Finally, various preprocessing strategies were applied to simulated Xenium-like datasets to identify the preprocessing strategy that best reflected original ground truth clusters. Scanpy and Seurat were used to build the different preprocessing workflows (Extended Data Fig. 6a). In brief, preprocessing workflows consisted of multiple normalization strategies (Pearson’s residuals, SCTransform, library-size-based normalization or absence of normalization, defined as ‘None’ in Extended Data Fig. 6). For library-size-based normalization, different library sizes (10, 100, 1,000 and default) were used as hyperparameters. Next, we optionally performed log-transformation, HVF selection and data scaling. For Pearson’s residual normalization, log transformation was always skipped, because it is not required. For SCTransform normalization, both log-transformation and HVF selection steps were skipped, because SCTransform⁵¹ is designed to replace these steps. Subsequently, a graph is constructed, considering the number of principal components and nearest neighbors as hyperparameters. Finally, clustering was performed using either Leiden, Louvain or Markov cluster algorithms. For each preprocessing workflow tested, the clustering resolution was adjusted to obtain a comparable number of clusters to the reference cell types (±2 clusters). To measure the similarity between both clustering results, different metrics were used, including ARI, VI and FMI. Further details about the simulation are available in the associated Github repository.

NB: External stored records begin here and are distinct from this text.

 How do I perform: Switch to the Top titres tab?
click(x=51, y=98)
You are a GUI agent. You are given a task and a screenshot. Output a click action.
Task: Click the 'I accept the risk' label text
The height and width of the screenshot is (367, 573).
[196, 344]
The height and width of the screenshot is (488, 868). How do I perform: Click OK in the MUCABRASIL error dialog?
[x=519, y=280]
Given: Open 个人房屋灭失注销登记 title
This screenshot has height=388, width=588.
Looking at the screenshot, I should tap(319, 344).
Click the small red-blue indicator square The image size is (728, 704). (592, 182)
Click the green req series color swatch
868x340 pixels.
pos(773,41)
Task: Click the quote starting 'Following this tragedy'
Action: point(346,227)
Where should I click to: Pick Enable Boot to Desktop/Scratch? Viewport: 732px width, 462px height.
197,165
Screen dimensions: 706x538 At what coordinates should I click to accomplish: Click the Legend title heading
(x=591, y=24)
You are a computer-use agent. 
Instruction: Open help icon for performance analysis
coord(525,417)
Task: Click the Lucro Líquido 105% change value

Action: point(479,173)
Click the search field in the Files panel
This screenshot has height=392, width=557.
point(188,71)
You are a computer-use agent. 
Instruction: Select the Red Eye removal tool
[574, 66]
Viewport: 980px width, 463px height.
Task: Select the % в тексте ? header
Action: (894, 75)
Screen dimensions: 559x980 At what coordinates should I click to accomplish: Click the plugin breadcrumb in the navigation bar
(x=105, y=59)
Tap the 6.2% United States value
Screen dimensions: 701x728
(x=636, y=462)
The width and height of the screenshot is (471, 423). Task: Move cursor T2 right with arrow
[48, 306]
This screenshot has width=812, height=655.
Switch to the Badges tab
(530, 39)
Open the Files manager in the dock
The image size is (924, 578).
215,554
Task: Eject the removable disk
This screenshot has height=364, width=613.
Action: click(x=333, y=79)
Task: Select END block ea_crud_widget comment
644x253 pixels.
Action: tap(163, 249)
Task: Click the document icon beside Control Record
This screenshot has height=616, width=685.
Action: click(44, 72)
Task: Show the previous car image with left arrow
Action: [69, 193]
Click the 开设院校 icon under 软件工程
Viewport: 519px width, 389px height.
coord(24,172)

Exploring preprocessing strategies in Xenium datasets

To further assess the effectiveness of the preprocessing strategies on real Xenium datasets, we applied the top-performing preprocessing strategy, identified using simulated data, to the 25 Xenium datasets used in this study (see main text). For the Xenium datasets, default segmentation was used, considering only nuclear reads to avoid the effect of mis-segmentation. To quantify the importance of each of the steps and parameters, we preprocessed each dataset, modifying one step at a time. We quantified the effects of these modifications by measuring the similarity between the new clusters and the ones obtained with the top-performing preprocessing strategy. We used various metrics, including ARI, VI and FMI.

Benchmarking algorithms to identify spatially variable features

We compared the performance of different algorithms to identify spatially variable features including Sinfonia³⁴, Squidpy (Moran’s I and Geary’s C)³⁰, Giotto (rank and k-means)³⁶, Seurat (markvariogram and moran’s I)³⁵, hotspot³¹, somDE³², spatialDE³³. In addition, highly variable genes (HVG) are also identified using Scanpy. Since not all algorithms can be used with full Xenium datasets, we compared the performances of the algorithms in two situations, when possible: usings only 5000 cells and using the entire datasets. All algorithms were applied to a diverse subset of all Xenium datasets available. The algorithm’s performance was compared in terms of (1) the ranking of the genes based on how spatially variable they are (2), the number of genes identified as SVF and (3) the similarity between the genes identified as SVF by each algorithm. Finally, since control probes are included in the Xenium experiments which, by definition are not spatially variable, we use this trick to quantify the false positive ratio of each algorithm.

Benchmarking gene imputation algorithms

We evaluated the performance of seven integration methods (gimVI, SpaGE, Tangram, Liger, Seurat, SpaOTsc and NovoSpaRc) following the published Jupyter notebook by Li et al.³⁷ (https://github.com/QuKunLab/SpatialBenchmarking/blob/main/BLAST_GenePrediction.ipynb). We used the raw normalized expression matrices for both the scRNA-seq and spatial transcriptomics datasets for input of the integration methods. Because the spatial transcriptomics dataset contained fewer than 300 detected genes, we built the ground truth of our dataset using genes detected in both the spatial transcriptomics and scRNA-seq datasets (total 248 genes). For the evaluation, we used tenfold cross-validation, dividing the genes into ten portions, nine of which were used for training and one for prediction. Because of the large sizes of our datasets (scRNA-seq dataset, ~150,000 cells; spatial transcriptomics dataset, ~80,000 spots), we downsampled the datasets by a factor of ten. This reduction considerably alleviated the computational-resource demands of the integration methods without compromising the results.

We next defined the imputation accuracy of each gene as the PCC between the predicted expression and the real expression. Therefore, values range from 0 to 1, with 1 indicating a perfect prediction. After identifying variability in the imputation accuracy of each gene, we aimed to identify the cause of this variability. For this, we built a linear regression model to predict the imputation accuracy on the basis of the characteristics of each gene, including mean expression, dispersion, subcellular localization and correlation with other genes in the panel.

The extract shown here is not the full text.